CAPSUREFIX
Report
- Report Number
- 2649622-2012-14482
- Event Type
- Malfunction
- Date Received
- October 15, 2012
- Date of Event
- August 10, 2012
- Manufacturer
- MEDTRONIC PUERTO RICO, INC.
- Product Code
- DTB
- PMA / PMN Number
- P930039/S2
- Product Problem
- Yes
- Report Source
- Manufacturer report
- Reporter Location
- MI, US
- Reporter Occupation
- PHYSICIAN
Narratives
THE INFORMATION SUBMITTED REFLECTS ALL RELEVANT DATA RECEIVED. IF ADDITIONAL RELEVANT INFORMATION IS RECEIVED, A SUPPLEMENTAL REPORT WILL BE SUBMITTED. EVALUATION SUMMARY: (B)(4).
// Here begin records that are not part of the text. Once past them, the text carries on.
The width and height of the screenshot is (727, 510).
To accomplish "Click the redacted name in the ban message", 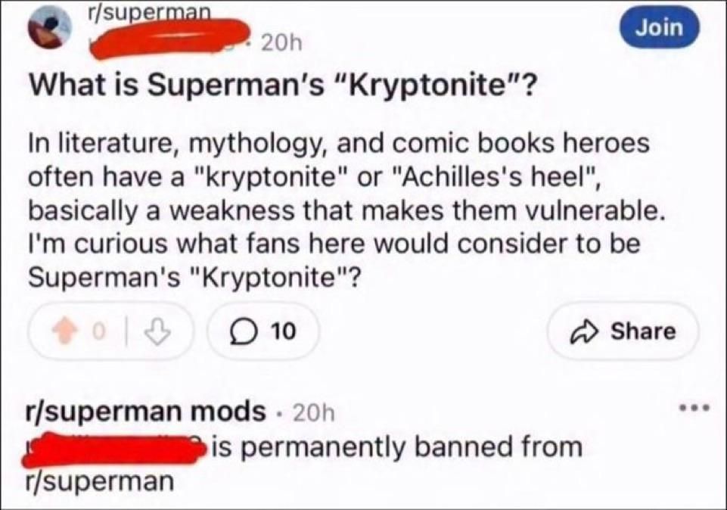I will tap(117, 450).
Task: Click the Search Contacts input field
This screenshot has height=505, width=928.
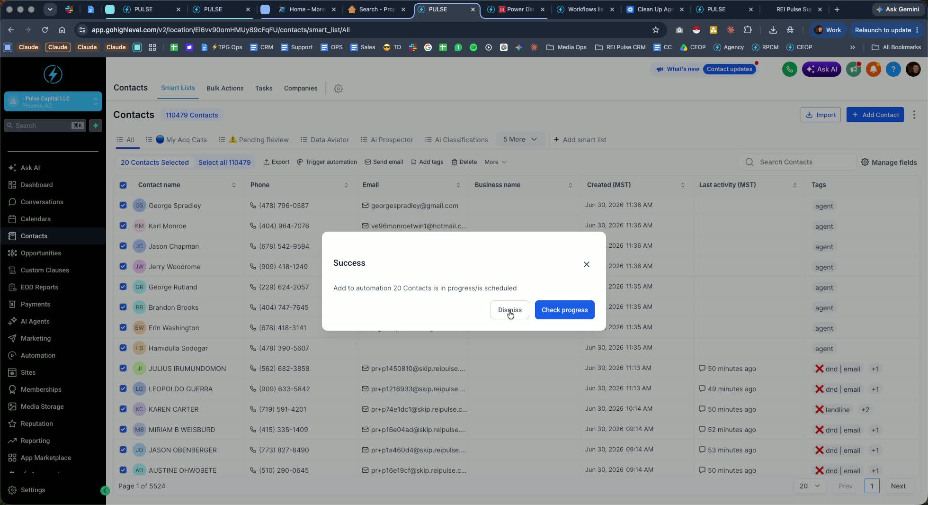Action: coord(797,162)
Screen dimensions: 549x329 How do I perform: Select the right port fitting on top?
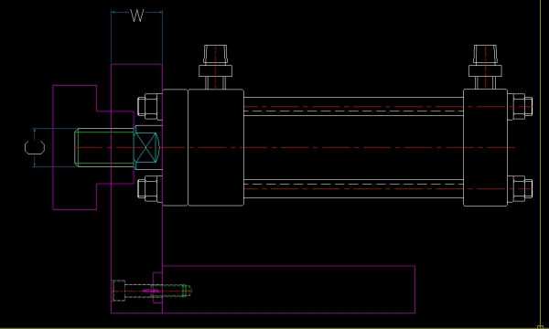click(x=485, y=67)
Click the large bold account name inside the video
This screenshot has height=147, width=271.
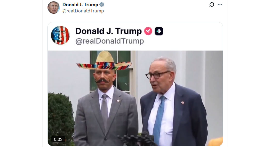(x=108, y=31)
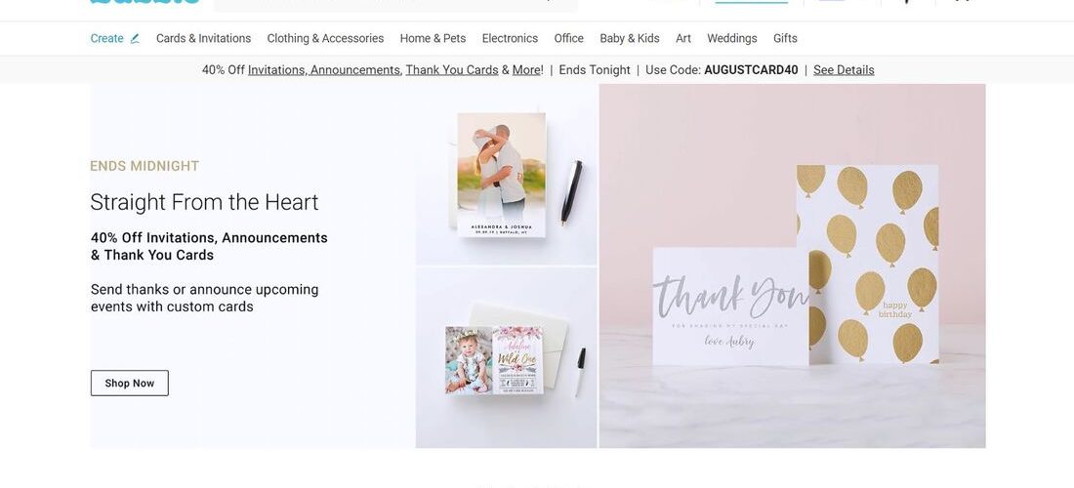This screenshot has height=488, width=1074.
Task: Browse the Baby & Kids category
Action: coord(630,38)
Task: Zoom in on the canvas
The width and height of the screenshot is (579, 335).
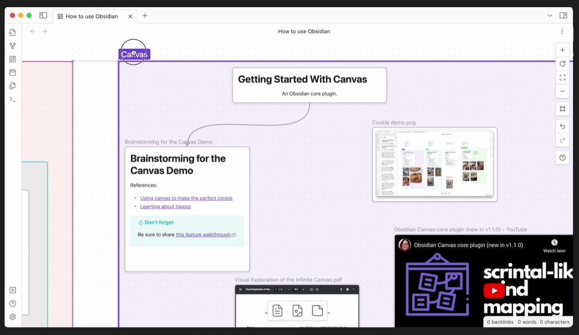Action: (562, 49)
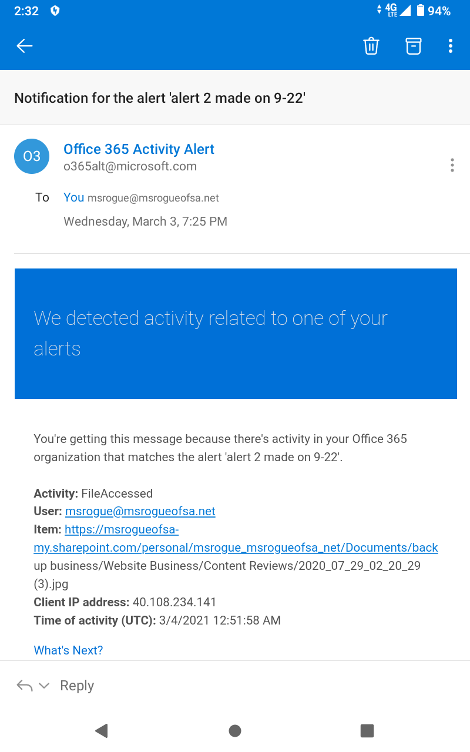Tap the blue alert banner
Image resolution: width=470 pixels, height=752 pixels.
pos(236,333)
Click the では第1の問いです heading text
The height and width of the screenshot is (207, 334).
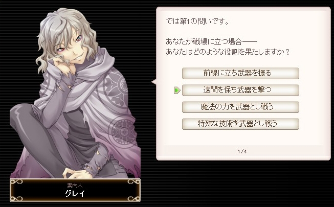click(x=197, y=21)
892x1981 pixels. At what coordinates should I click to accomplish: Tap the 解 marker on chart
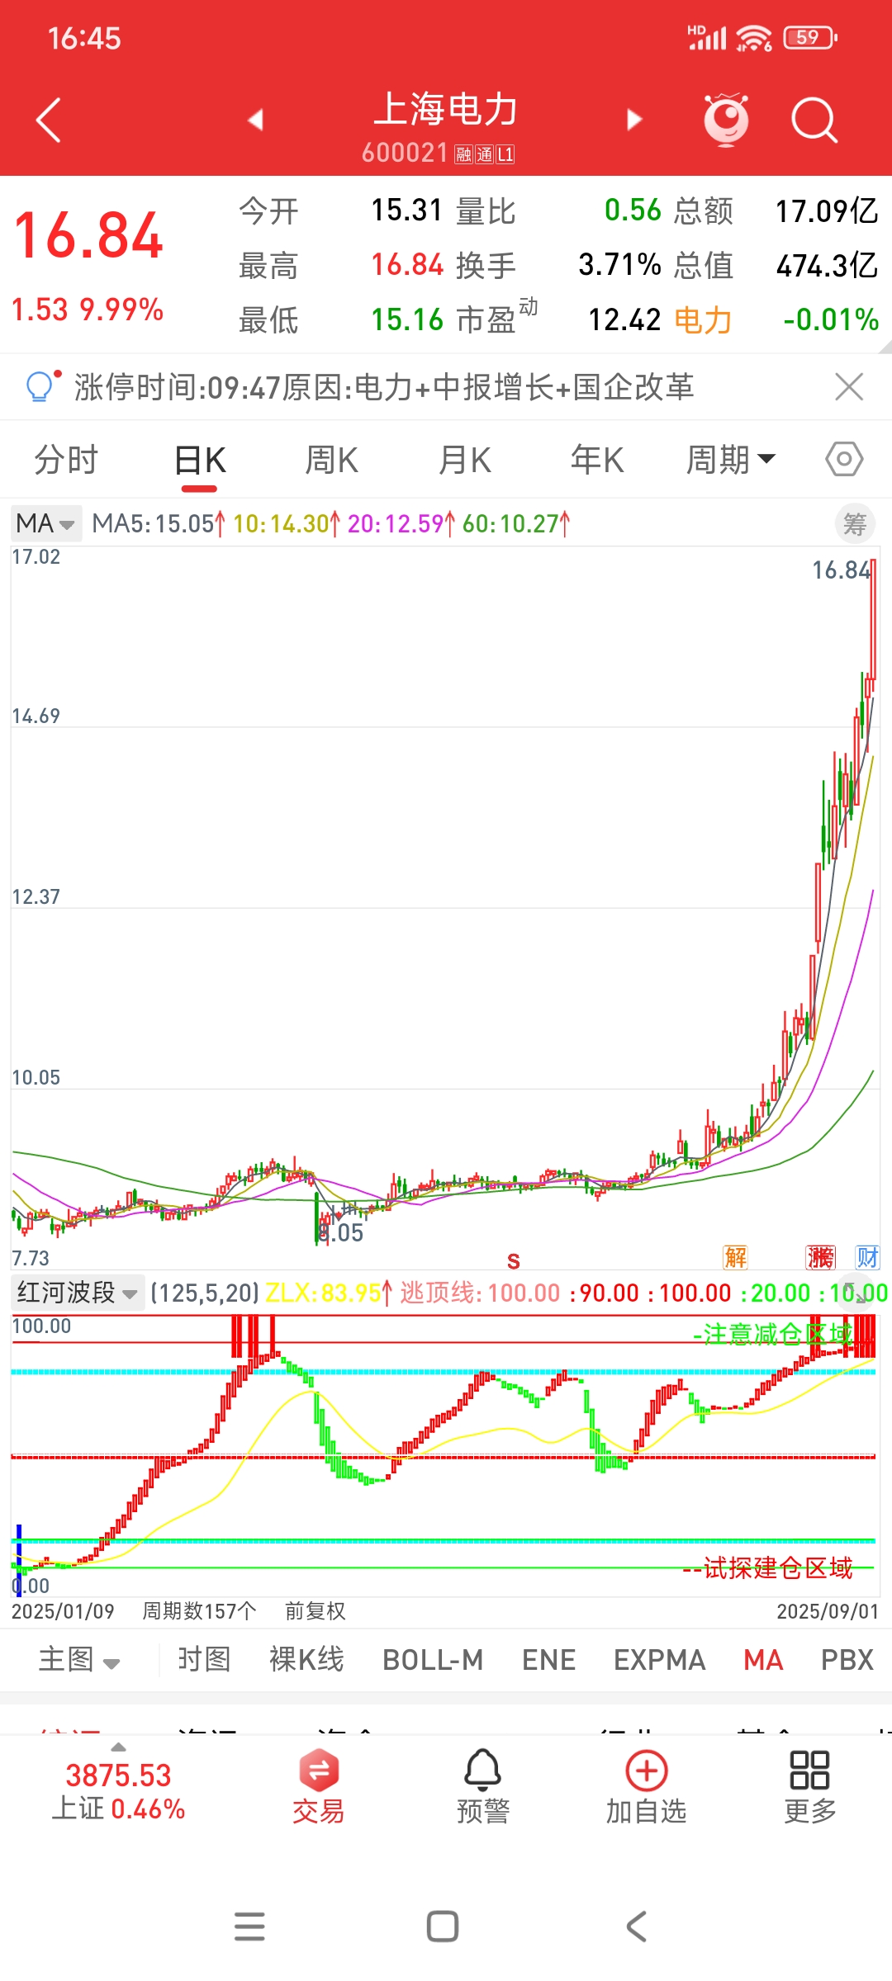pyautogui.click(x=735, y=1258)
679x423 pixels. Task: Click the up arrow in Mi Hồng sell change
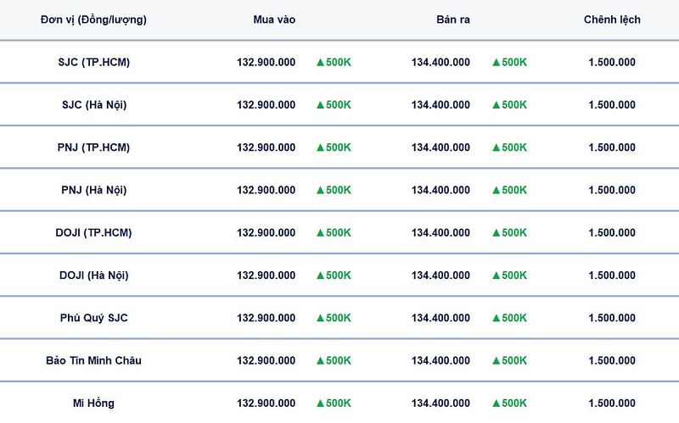497,404
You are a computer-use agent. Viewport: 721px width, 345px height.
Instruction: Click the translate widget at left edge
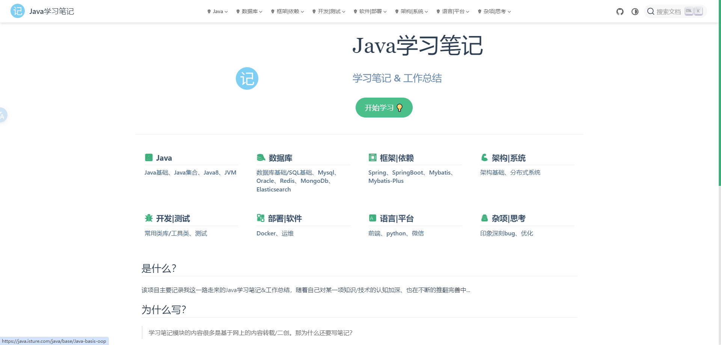tap(2, 115)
THE FULL LEAD WAS RETURNED AND ANALYZED. THE DISTAL CONDUCTOR WAS DISTORTED, AND THE CONNECTOR PIN WAS BENT. BLOOD WAS FOUND IN/ON THE HELIX/LOBE MECHANISM AND THE HELIX WAS DISENGAGED FROM THE HELICAL CHANNEL. THE LEAD APPEARED TO BE DAMAGED AT IMPLANT. THE ANALYST NOTED THAT THE LEAD WAS RECEIVED WITH THE HELIX FULLY RETRACTED. THE HELIX HAD BEEN OVER-RETRACTED, WHICH MOST LIKELY CONTRIBUTED TO THE HELIX ISSUE. WHEN THE HELIX WAS RETRACTED DURING THE PROCEDURE, THE IS-1 CONNECTOR PIN WAS TURNED AND EXCESSIVE NUMBER OF TIMES, RESULTING IN DISTORTION OF THE DISTAL CONDUCTOR WITHIN THE CONNECTOR.
IT WAS REPORTED THAT DURING THE IMPLANT ATTEMPT, THE ATRIAL LEAD WAS REPOSITIONED TWICE, AND DURING THE SECOND ATTEMPT AT POSITIONING, IT WAS NO LONGER POSSIBLE TO DEPLOY THE HELIX. THE LEAD WAS NOT USED AND ANOTHER LEAD WAS IMPLANTED. NO PATIENT COMPLICATIONS HAVE BEEN REPORTED AS A RESULT OF THIS EVENT.
Devices
| Seq | Brand | Generic | Product Code | Manufacturer | Model | Lot | UDI-DI |
|---|---|---|---|---|---|---|---|
| 1 | CAPSUREFIX | IMPLANTABLE PACING LEAD | DTB | MEDTRONIC PUERTO RICO, INC. | 5568 |
Patients
| Seq | Age | Sex | Outcome | Treatment |
|---|---|---|---|---|
| 1 | 75 YR | Other |